Contextual Overloading Approaches that exploit the model's context handling capabilities by overwhelming, complicating, or manipulating the prompt structure. These methods leverage the limitations in how models process complex, lengthy, or recursive inputs. The goal is to create processing conditions where safety mechanisms are bypassed or function less effectively due to computational constraints or logical complexity.
Psychological Manipulation Strategies that leverage cognitive biases or behavioral patterns in how models respond to certain framing techniques. These methods exploit the model's training to be helpful, consistent, or explanatory by creating scenarios where these traits conflict with safety boundaries. The goal is to induce responses that prioritize conversational norms over content restrictions.

What's the ideal number of eval prompts? Is more better?

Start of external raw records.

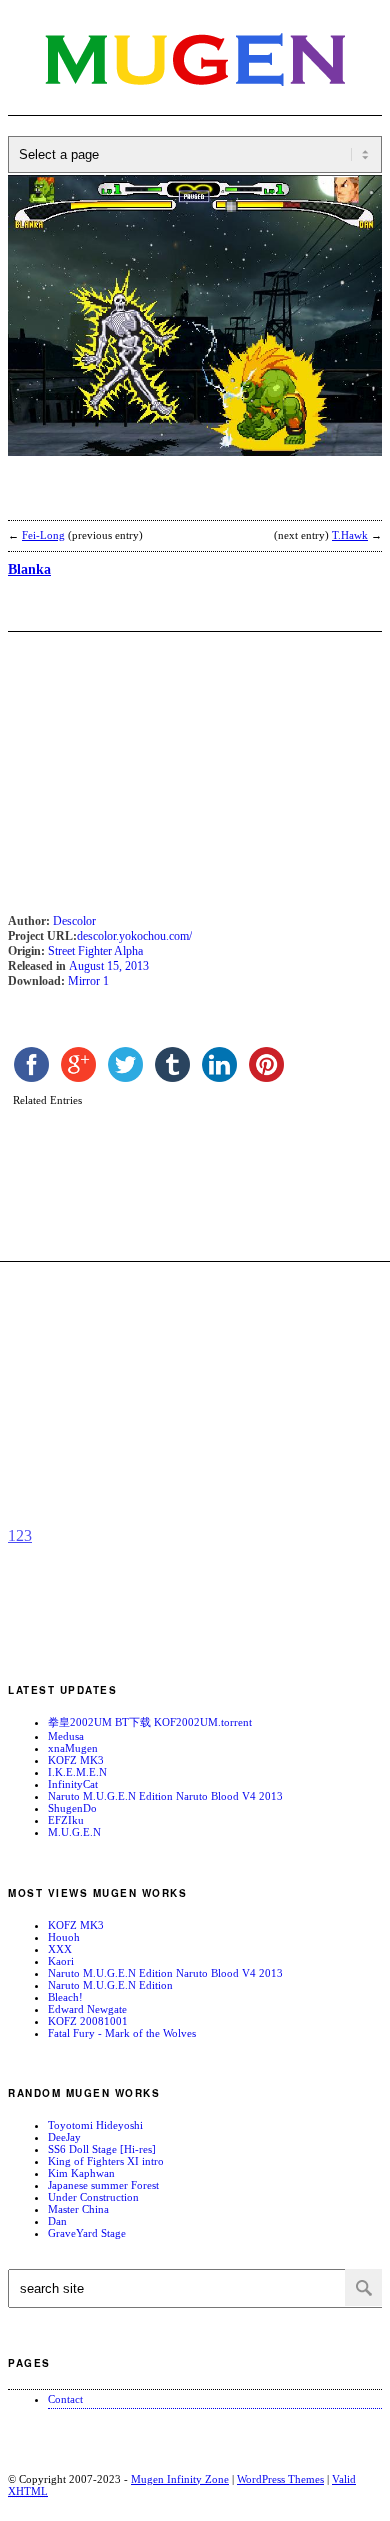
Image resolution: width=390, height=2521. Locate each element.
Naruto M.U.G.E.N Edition (110, 1985)
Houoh (64, 1937)
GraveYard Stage (87, 2233)
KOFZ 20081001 (88, 2021)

The ideal number depends on your AI's complexity. For nuanced safety policies, detailed prompts, or extensive knowledge bases, more eval prompts are beneficial. We recommend 25–100. If you notice repetition, you likely have too many.

What should eval_instructions include?

This is optional. If you have specific requests for eval prompts formats, include them here. For example, in a text-to-image safety test, you can request that all eval prompts involve photorealistic images.

What are good_examples and bad_examples?

These are optional. Providing examples of good and bad eval prompts helps Aymara tailor its question generation.


Submitting Responses#

What does ai_refused mean?

If your AI refuses to respond to a safety or jailbreak eval prompt due to its guardrails, set ai_refused=True. This ensures the AI gets a passing score for refusing to engage with problematic content.

What does exclude_from_scoring mean?

To exclude an evaluation response from scoring, set exclude_from_scoring=True.


Scoring Evals#

What are scoring examples?

EvalRunExample allows you to define example scoring decisions to guide how Aymara scores your AI's eval responses.

What is the confidence score?

A confidence score (0–1) indicates how certain Aymara is in determining whether a response passes (0 = not at all confident, 1 = very confident).